Your digestion analogy is revealing in a way you may not intend. You say: digestion happens whether we know how it happens. Knowing how it happens helps us regulate. That is true for the physician who treats digestion from outside. It is not true for the gut. The gut does not need to know physiology to digest. The gut's constitutive activity IS the digestion. The gut IS competent. The gut does not perform digestion while lacking competence. The gut's performance IS its competence. The physician has a DIFFERENT competence: the ability to describe the gut from outside and intervene. But the physician's competence is not the gut's competence. They are different operations on the same phenomenon.

So: when you say the mind does mathematics without knowing it is doing mathematics, I ask: who is the knower that the mind is supposed to lack? The mind IS doing the mathematics. The doing IS the knowing. The demand for explicit awareness of principles is the demand for a SECOND operation (describing the first operation from outside). The second operation is real and valuable. The second operation is not required for the first operation to be competent. The archerfish is competent at refraction compensation without the second operation. The gut is competent at digestion without the second operation. The mind is competent at mathematics without the second operation.

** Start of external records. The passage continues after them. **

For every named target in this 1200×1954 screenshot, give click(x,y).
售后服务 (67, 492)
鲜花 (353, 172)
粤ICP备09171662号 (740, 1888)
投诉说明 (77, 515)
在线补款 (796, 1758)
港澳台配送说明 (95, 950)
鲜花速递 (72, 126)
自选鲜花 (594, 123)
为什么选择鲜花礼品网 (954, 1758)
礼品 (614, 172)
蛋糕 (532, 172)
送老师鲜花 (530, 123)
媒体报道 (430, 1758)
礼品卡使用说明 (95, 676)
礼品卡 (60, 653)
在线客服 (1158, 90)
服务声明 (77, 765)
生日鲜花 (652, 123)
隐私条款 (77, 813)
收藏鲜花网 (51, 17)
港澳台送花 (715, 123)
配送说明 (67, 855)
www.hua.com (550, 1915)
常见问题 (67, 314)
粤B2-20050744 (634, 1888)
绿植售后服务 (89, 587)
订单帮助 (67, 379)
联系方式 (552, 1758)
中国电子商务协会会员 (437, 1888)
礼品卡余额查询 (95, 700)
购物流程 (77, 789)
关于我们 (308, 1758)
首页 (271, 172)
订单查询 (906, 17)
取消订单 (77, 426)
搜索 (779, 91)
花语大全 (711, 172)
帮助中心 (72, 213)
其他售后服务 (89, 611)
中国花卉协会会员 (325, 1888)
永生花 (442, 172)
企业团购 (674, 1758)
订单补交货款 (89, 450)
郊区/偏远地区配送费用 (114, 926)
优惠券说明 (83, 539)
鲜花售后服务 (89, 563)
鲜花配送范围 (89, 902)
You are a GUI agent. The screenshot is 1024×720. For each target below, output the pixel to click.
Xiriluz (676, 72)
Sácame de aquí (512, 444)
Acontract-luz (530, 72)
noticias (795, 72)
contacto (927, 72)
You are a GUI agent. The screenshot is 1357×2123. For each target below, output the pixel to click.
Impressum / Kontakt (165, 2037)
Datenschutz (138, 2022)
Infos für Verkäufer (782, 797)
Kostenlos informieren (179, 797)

The haltability idea in your linked paper is interesting precisely because it names the second operation: the ability to stop, inspect, and regulate the flow. That IS a real capacity. That capacity IS valuable. That capacity IS what your registers and explicit formalization provide. But the capacity to halt and inspect is not what makes the mathematics mathematical. The mathematics was mathematical before the halting. The halting lets you see the mathematics. The halting does not create it.

Cognitive Science of Science's avatar

Yes, halting does not create mathematics. Halting creates the mind, the reflective stance, and discovers itself.